Clientes ou Likes, quem paga a conta do restaurante?
Clientes ou Likes, quem paga a conta do restaurante?

Clientes ou Likes, quem paga a conta do restaurante?

Você cozinha para os seus clientes ou pelos likes?

por Arthur R. Lazzarotto

Não somos máquinas…

Com a disseminação das redes sociais e livros de grandes restaurantes e confeitarias, o mundo parece perfeito. Todas essas fontes são consideradas inspirações e exemplos. Nem pensamos que horas de trabalho foram gastas para aquela foto perfeita, ou que esses estabelecimentos também têm seus dias ruins. A gastronomia às vezes parece mais máquina do que humana. Em alguns momentos esquecemos que existem outros modos de fazer funcionar as práticas de uma cozinha. Eu me lembro do discurso de Chaplin em o Grande Ditador no qual ele apela para não sermos “humanos-máquinas” com corações mecânicos. Já diria ele logo depois: nós pensamos demais e sentimos de menos.

#### Dados:
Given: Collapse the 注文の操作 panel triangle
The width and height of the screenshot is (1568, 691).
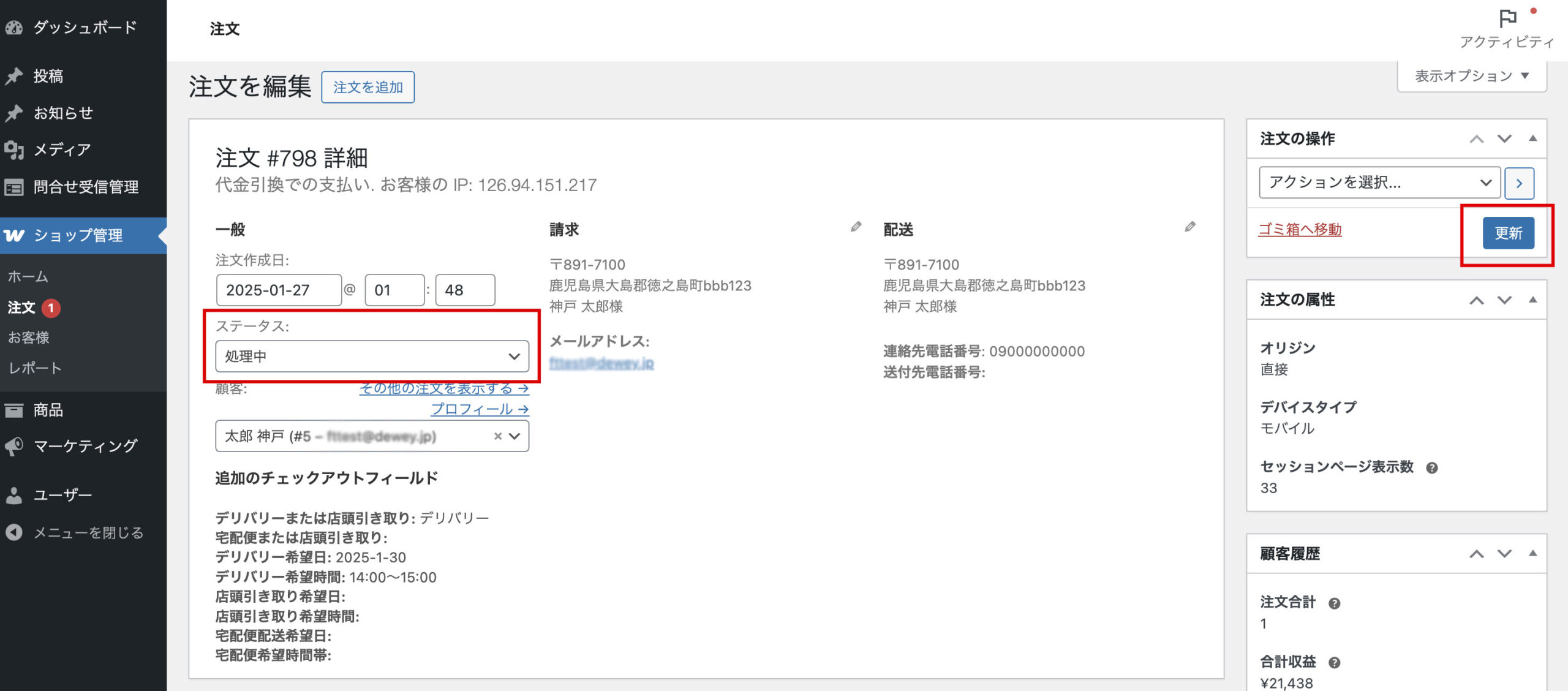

#### Tarefas do exercício:
1 - Responda com base no texto sobre clientes e likes:
(a) Quem assina o texto?
(b) Em que filme está o discurso de Chaplin mencionado?
(c) Segundo o texto, o que Chaplin diria logo depois do apelo?
2 - Segundo o texto sobre clientes e likes, por que o mundo parece perfeito? Responda em uma a três frases.
3 - Atualize um trecho do texto sobre clientes e likes, trocando "gastronomia" por "culinária". Comece nas palavras "por Arthur R." e pare depois de "sentimos de menos.".
O material não tem nenhum papel no que se pede aqui.

#### Respostas esperadas:
1 -
(a) Arthur R. Lazzarotto.
(b) Em o Grande Ditador.
(c) Que nós pensamos demais e sentimos de menos.

2 - O mundo parece perfeito por causa da disseminação das redes sociais e dos livros de grandes restaurantes e confeitarias.

3 -
por Arthur R. Lazzarotto

Não somos máquinas…

Com a disseminação das redes sociais e livros de grandes restaurantes e confeitarias, o mundo parece perfeito. Todas essas fontes são consideradas inspirações e exemplos. Nem pensamos que horas de trabalho foram gastas para aquela foto perfeita, ou que esses estabelecimentos também têm seus dias ruins. A culinária às vezes parece mais máquina do que humana. Em alguns momentos esquecemos que existem outros modos de fazer funcionar as práticas de uma cozinha. Eu me lembro do discurso de Chaplin em o Grande Ditador no qual ele apela para não sermos “humanos-máquinas” com corações mecânicos. Já diria ele logo depois: nós pensamos demais e sentimos de menos.